Including intersections wouldn't significantly change the size of the dataset,
but that type of clean-up is best done as a pre-analysis step. There's no good
reason to do it in the "raw" data.

Furthermore, it's dependent on the projection/etc that you do it in. The
intersection of two lines in lat/long space is not at the same point as the
intersection of two lines in another lat/long space with a different datum,
and it's not the same as the intersection in a projected coordinate system.

Ideally, you'd only include the intersection if you've actually measured it at
that location. It's best to leave the observations as observations and try not
to alter them too much.

At any rate, by the time you're analyzing the data, you've already made the
type of assumptions about cartesian vs. spherical vs. real space that I'm
referring to above. Therefore, it's usually a good idea to defer cleanup
that's specific to a particular operation (this one is) until you're doing
that operation.

------
muxxa
There's also the tag place=city_block [1] which may be useful depending on its
coverage but which has the advantage of being explicitly assigned by a human.

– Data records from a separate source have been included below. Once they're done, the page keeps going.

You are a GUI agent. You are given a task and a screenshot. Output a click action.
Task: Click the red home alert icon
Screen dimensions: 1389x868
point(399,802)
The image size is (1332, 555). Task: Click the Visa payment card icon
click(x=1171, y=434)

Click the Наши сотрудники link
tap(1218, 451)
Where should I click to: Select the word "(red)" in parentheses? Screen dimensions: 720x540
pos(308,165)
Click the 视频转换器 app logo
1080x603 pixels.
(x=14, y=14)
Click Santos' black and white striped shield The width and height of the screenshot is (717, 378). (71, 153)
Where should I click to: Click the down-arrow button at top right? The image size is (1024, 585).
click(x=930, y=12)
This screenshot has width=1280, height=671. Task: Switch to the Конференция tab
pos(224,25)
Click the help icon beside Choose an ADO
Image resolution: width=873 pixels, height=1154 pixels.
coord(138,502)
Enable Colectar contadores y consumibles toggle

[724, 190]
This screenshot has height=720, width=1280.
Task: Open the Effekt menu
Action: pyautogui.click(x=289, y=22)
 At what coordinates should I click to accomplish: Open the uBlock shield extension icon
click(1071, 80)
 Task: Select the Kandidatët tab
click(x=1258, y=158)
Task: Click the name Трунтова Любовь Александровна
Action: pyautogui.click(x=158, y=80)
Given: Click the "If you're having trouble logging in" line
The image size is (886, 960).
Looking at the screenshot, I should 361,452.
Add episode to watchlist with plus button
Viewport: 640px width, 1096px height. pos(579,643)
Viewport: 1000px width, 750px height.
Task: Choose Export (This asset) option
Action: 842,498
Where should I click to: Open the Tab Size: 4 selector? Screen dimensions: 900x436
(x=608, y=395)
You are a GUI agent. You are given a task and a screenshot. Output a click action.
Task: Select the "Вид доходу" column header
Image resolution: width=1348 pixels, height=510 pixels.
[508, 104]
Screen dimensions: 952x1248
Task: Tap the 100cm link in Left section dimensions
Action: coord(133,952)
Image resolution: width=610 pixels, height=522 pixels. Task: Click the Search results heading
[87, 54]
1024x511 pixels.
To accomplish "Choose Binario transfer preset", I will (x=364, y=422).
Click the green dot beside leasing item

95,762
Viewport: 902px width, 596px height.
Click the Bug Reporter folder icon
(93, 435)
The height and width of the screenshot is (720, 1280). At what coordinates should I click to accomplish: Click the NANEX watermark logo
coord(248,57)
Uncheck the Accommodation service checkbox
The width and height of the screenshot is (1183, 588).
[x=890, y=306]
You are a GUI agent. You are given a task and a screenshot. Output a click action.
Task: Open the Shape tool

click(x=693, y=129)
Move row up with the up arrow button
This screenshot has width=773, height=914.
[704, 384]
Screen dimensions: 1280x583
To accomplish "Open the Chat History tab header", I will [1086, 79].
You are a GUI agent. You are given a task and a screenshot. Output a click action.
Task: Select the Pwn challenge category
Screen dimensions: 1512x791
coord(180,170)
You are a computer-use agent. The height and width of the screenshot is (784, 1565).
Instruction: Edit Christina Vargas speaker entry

I've always thought of city blocks as an anti-pattern in urban layout e.g.
exploring New York on foot for the first time I tried 'using my nose' to find
interesting places but had the problem that I got zero incremental information
until the next intersection at which point the large block size meant it was
too far to turn back.

I prefer to live in cities for which the concept of a 'block' has less
relevance, and I'd caution against trying to 'blockify' cities worldwide.

[1]
[http://wiki.openstreetmap.org/wiki/Key:place](http://wiki.openstreetmap.org/wiki/Key:place)

------
jokoon
I have to keep trying to open those mapbox vector tiles. Zipped protocol
buffers in a sqlite file. If you want to handle a lot of geo data, you can't
keep using text. Although I wonder if protocol buffer+sqlite is really a good
idea.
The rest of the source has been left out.